I don't see any re errors in dmesg. I'm not sure what this shows other than my mac is faster than my pfsense box. :-)

elgo

Enabling flow control has no impact on my issue :'(
(what follows has been tested with and without flow control enabled on 8111 EVL. I verified that the linux server on the other end of the link validated symetric flow control if enabled)

Precise test case: pfsense box directly connected to a linux server, generating UDP from toward pfsense box.

linux server: cat /dev/zero | nc pfsense 10000 -u
pfsense: nc -u -l psense 10000 > /dev/null

It won't suffice to trigger the watchdog timeout, it goes to 15k int/s.

I add then some TCP traffic from pfsense box:

linux server: nc -l -p 10000 > /dev/null
pfsense: cat /dev/zero | nc linux_server 10000

And bam, interrupts skyrocket to 26k int/s, and "watchdog timeout"

re1: watchdog timeout
re1: link state changed to DOWN
re1: link state changed to UP

Ok, now if I want to verify if it's an int/s related issue, I disable interrupts rate limiting (flow control is on, even if we don't care now…)

sysctl dev.re.1.int_rx_mod=0
dev.re.1.int_rx_mod: 65 -> 0

Generating only UDP from toward pfsense box now gives 55k int/s… without watchdog barking. Damn.
Generating TCP from pfsense to linux server... brings int/s down?? I stop, retry, get 176k int/s... and watchdog. Ok, so nothing interrupts related at first sight.
But this time, the link won't come back after terminating frame generating processes. I try from the pfsense box:

ping linux_server
PING linux_server (192.168.10.1): 56 data bytes
ping: sendto: No buffer space available
ping: sendto: No buffer space available
^C

Woot! Something new when I finally got nothing left to look at.

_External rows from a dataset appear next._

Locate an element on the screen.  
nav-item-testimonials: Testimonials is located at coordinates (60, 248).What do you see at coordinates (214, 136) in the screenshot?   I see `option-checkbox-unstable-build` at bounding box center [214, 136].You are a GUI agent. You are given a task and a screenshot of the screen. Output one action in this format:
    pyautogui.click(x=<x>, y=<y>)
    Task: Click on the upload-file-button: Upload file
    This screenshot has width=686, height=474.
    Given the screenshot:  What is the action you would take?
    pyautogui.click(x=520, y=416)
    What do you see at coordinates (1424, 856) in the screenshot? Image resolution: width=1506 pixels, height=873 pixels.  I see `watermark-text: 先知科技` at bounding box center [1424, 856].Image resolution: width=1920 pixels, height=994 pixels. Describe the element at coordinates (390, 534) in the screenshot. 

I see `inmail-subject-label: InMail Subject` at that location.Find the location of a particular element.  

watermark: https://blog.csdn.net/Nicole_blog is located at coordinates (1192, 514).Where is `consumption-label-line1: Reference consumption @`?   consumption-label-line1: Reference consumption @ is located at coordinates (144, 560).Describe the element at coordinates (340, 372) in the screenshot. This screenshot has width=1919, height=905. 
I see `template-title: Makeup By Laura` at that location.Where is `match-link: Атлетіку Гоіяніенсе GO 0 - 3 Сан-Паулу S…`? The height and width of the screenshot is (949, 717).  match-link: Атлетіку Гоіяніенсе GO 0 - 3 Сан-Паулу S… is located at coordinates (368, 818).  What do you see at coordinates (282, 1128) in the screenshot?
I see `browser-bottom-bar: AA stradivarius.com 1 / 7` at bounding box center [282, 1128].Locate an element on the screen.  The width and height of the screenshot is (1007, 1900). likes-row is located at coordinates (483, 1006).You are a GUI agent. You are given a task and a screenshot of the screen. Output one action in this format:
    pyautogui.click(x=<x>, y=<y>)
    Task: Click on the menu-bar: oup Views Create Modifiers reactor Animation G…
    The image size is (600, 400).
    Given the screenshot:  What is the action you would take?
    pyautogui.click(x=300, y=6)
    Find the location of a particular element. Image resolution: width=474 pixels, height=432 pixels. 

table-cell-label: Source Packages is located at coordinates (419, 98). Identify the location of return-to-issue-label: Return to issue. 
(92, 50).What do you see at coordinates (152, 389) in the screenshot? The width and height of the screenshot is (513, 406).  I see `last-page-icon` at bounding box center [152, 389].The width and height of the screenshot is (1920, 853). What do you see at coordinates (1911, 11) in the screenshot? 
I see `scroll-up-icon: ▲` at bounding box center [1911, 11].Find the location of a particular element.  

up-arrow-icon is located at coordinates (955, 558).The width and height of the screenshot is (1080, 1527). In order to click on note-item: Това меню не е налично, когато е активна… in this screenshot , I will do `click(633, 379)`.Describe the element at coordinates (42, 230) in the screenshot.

Soooo, this time I don't know a thing about network related buffers on freebsd (I'll give it an eye though). Someone to the rescue? :)

–
edit:
letting the pfsense box "as is" for a couple of minutes, without rebooting. Link is still "lost", despite no network activity at all:

re1: watchdog timeout
re1: link state changed to DOWN
re1: link state changed to UP
re1: watchdog timeout
re1: link state changed to DOWN
re1: link state changed to UP
...

And now no buffer related message anymore:

ping linux_server
PING linux_server (192.168.10.1): 56 data bytes
^C
--- linux_server ping statistics ---
47 packets transmitted, 0 packets received, 100.0% packet loss

elgo

Ok, I give up.
I gave a shot to OpenWRT AA (so linux 3.3.8), and FYI, I had to include additionnal firmware (rtl8168e-3.fw), that I didn't needed before owning this RTL chip. It is related to these 8111EVL as they are seen as RTL8168evl/8111evl whereas older NICs are seen as 8169/8110. I don't know if it is required for some offloading, or if it is a "fix" to harware issues.
Used the exact same commands without reproducing the issue.
Btw, linux driver seems to have had problem with this chip before being fixed: https://bugzilla.kernel.org/show_bug.cgi?id=14962

I'm definitly thinking about bsd re driver having an issue with this chip (more likely the other way around, but you get the idea :)).